Exercise prompt
Take every line in the entries that includes the word "pixel" and copy it.

*** Source data Section Begins ***

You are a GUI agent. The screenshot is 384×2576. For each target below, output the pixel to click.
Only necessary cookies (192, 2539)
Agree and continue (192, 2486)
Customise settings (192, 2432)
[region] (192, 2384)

*** Source data Section Ends ***
*** Source data Section Begins ***

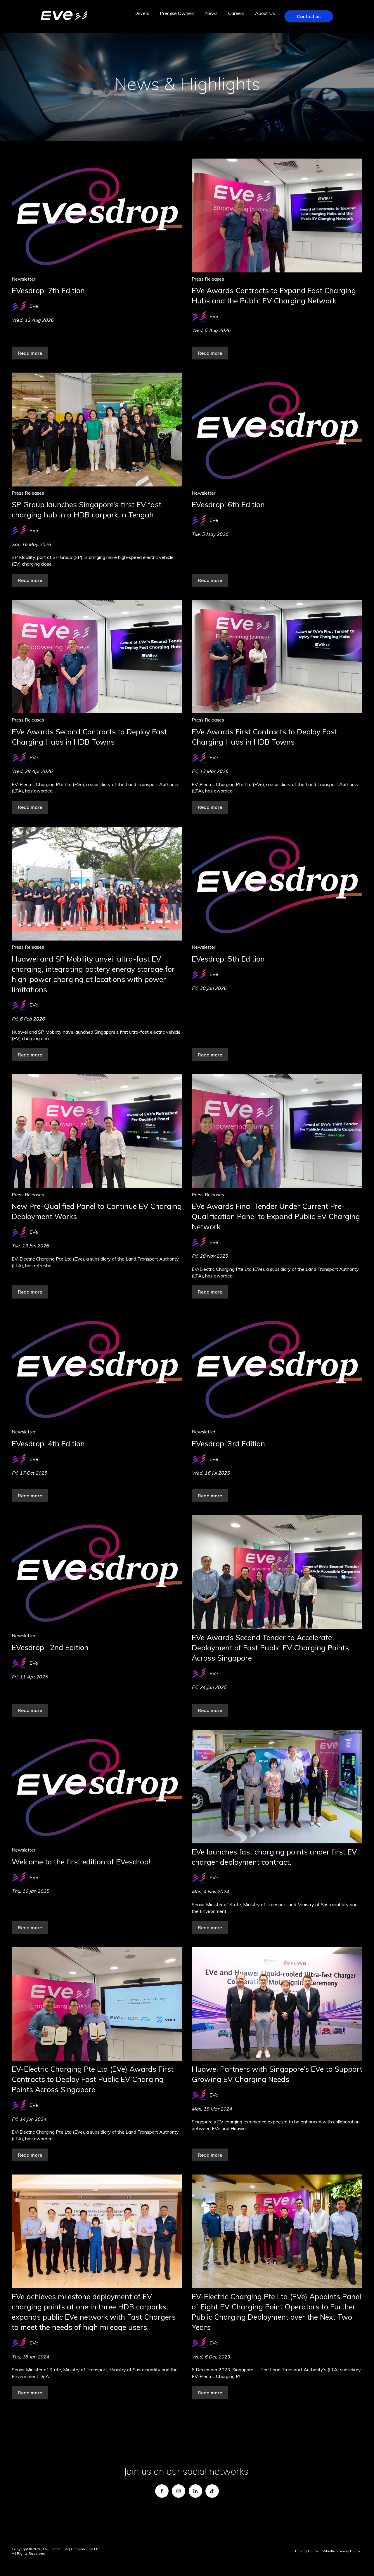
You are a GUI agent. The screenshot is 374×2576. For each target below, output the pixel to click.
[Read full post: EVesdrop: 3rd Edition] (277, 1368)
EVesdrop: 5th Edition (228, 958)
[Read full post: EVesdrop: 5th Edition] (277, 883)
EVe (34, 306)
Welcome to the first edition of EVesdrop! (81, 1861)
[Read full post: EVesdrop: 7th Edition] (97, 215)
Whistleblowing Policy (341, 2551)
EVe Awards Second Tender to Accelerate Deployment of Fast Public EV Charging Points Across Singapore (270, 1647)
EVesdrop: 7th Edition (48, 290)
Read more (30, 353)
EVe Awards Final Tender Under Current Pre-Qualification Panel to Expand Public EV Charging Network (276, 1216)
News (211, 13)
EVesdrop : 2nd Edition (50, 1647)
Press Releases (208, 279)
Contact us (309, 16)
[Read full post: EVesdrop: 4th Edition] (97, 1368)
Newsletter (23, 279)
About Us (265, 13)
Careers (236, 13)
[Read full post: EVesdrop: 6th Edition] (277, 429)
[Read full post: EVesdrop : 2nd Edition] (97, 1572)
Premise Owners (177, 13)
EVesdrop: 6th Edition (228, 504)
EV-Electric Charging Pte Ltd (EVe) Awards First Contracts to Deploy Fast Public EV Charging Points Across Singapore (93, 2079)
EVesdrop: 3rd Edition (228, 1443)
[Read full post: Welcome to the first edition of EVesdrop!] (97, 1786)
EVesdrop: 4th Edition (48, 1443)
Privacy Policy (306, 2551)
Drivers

*** Source data Section Ends ***
*** Source data Section Begins ***

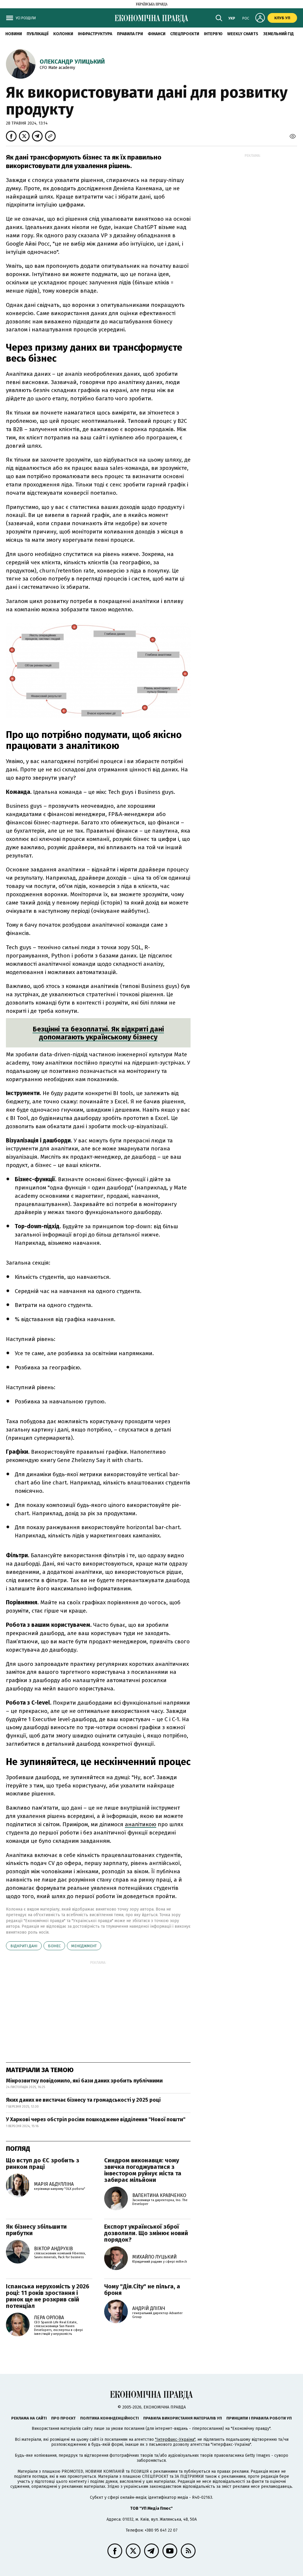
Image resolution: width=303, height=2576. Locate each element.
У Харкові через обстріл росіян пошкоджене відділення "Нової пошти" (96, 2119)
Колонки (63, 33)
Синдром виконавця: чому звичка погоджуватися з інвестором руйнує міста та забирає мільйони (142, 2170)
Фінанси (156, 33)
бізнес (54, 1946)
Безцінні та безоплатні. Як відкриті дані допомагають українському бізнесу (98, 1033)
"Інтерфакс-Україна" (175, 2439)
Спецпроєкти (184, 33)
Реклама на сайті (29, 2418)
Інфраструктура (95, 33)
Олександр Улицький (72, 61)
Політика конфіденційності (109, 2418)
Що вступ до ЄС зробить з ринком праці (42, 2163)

*** Source data Section Ends ***

Problem solution
You are a GUI agent. The screenshot is 384×2576. For each target below, output the pixel to click.
You are a GUI agent. The screenshot is 374×2576. For each target below, output the pixel to click.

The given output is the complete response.